→ **Your assignment**
Begin at the line containing "Open Registration Notices" and end at the final line of the entries. Please reproduce those lines exactly.

Stored dataset items:

↓

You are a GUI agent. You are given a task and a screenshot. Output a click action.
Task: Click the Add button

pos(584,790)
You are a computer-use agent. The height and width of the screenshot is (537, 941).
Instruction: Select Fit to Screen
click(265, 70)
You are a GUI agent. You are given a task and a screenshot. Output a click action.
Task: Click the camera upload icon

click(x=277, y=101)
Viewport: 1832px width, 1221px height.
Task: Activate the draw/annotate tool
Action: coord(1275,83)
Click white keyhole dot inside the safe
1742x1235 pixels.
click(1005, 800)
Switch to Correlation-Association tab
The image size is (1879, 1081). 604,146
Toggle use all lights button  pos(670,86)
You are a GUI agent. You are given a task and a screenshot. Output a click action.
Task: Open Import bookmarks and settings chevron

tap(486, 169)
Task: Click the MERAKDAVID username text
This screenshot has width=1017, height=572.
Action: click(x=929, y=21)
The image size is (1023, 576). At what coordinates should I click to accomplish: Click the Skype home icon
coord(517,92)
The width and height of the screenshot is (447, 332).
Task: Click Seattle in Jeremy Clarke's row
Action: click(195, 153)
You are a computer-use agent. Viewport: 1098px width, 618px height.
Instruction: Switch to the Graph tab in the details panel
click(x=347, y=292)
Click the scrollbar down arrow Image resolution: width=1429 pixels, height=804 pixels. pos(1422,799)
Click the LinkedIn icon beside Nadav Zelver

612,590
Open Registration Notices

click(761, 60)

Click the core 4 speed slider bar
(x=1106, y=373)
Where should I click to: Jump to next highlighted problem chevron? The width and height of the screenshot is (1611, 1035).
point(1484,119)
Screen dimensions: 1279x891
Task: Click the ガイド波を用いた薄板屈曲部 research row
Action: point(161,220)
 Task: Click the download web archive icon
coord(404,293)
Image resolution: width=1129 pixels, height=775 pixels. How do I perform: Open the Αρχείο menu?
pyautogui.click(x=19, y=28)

↑

→ **Result of this task**
Open Registration Notices

click(761, 60)

Click the core 4 speed slider bar
(x=1106, y=373)
Where should I click to: Jump to next highlighted problem chevron? The width and height of the screenshot is (1611, 1035).
point(1484,119)
Screen dimensions: 1279x891
Task: Click the ガイド波を用いた薄板屈曲部 research row
Action: point(161,220)
 Task: Click the download web archive icon
coord(404,293)
Image resolution: width=1129 pixels, height=775 pixels. How do I perform: Open the Αρχείο menu?
pyautogui.click(x=19, y=28)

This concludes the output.